Para além de António Santos Mota, também a diretora da empresa Águas de Gaia, Eunice Fonseca, um ex-diretor e cinco funcionários da empresa gaiense foram detidos.

A investigação, que durava há 17 meses, apurou que o empreiteiro fez levantamentos no valor de 45 mil euros, entre 2024 e 2025. Dinheiro que servia como luvas para corromper os funcionários.

Foram também usados 54 mil euros em almoços e jantares, sendo que só num restaurante em Matosinhos foram gastos dez mil euros.

Os inspetores da PJ detetaram ainda que, no ano passado, António Santos Mota ofereceu garrafas de uísque e outras bebidas alcoólicas avaliadas em mais de 6900 euros.

Foi o empreiteiro que fez obras na casa da diretora da Águas de Gaia e também na habitação dos sogros de um funcionário. Mandou pintar paredes, colocar tijoleira e vedar um galinheiro.
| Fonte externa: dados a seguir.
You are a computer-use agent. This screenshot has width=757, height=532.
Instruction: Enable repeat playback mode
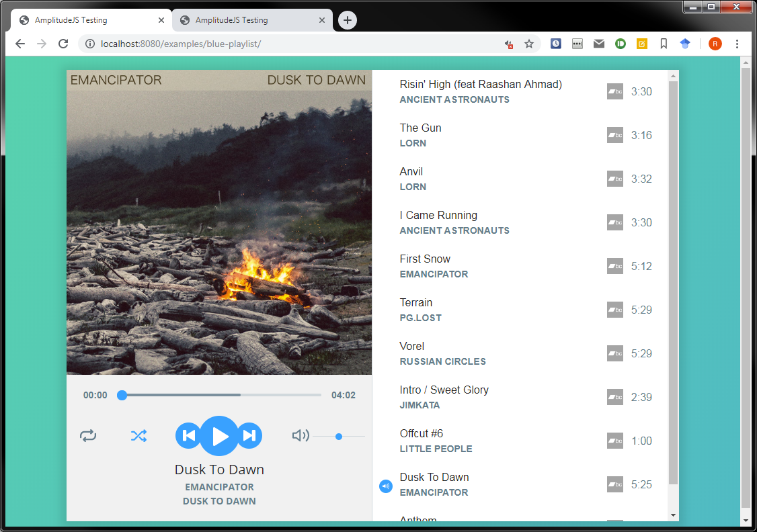88,435
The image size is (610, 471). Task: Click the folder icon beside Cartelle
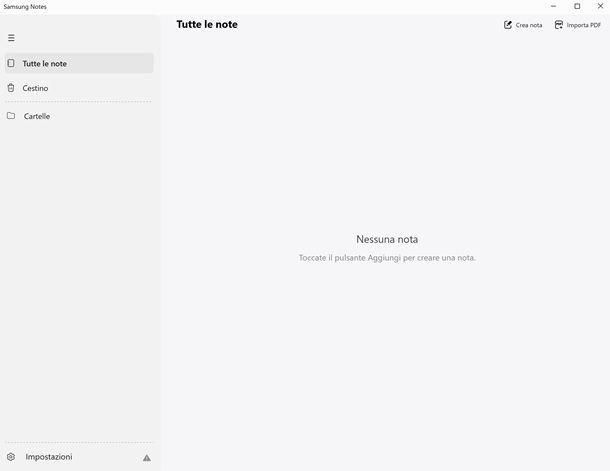pyautogui.click(x=11, y=116)
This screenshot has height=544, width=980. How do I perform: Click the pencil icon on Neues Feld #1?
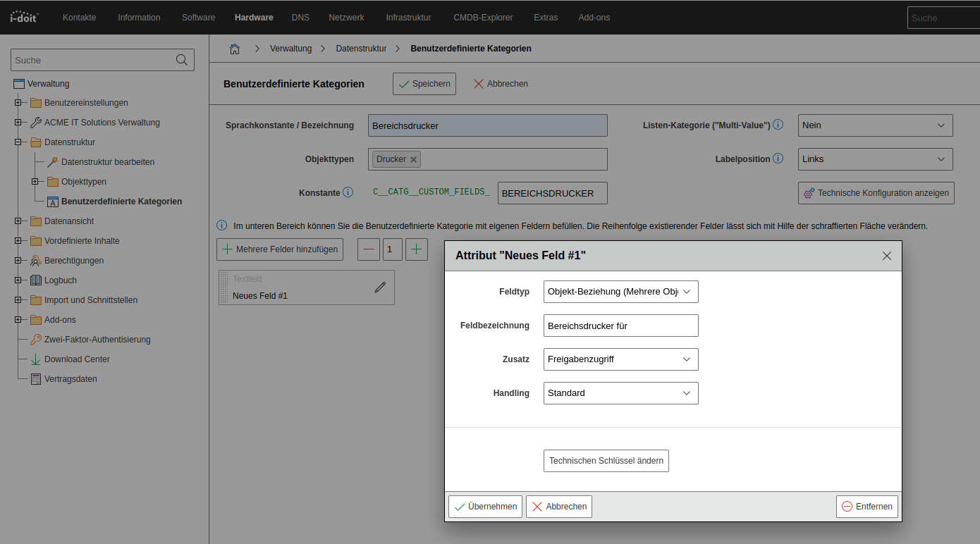click(x=380, y=287)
Contrapartidas que levaram até ao pagamento de uma consulta médica e de uma mala à mulher de um colaborador da empresa gaiense.

Nas redes sociais, Luis Filipe Menezes, presidente do município, reagiu às buscas. Também Eduardo Vitor Rodrigues, antigo autarca, negou ter conhecimento do esquema visado.

Em cima da mesa estão crimes de corrupção, abuso de poder e branqueamento, num valor global de oito milhões de euros.

Os detidos vão ser presentes a juiz esta quarta-feira para a aplicação das medidas de coação.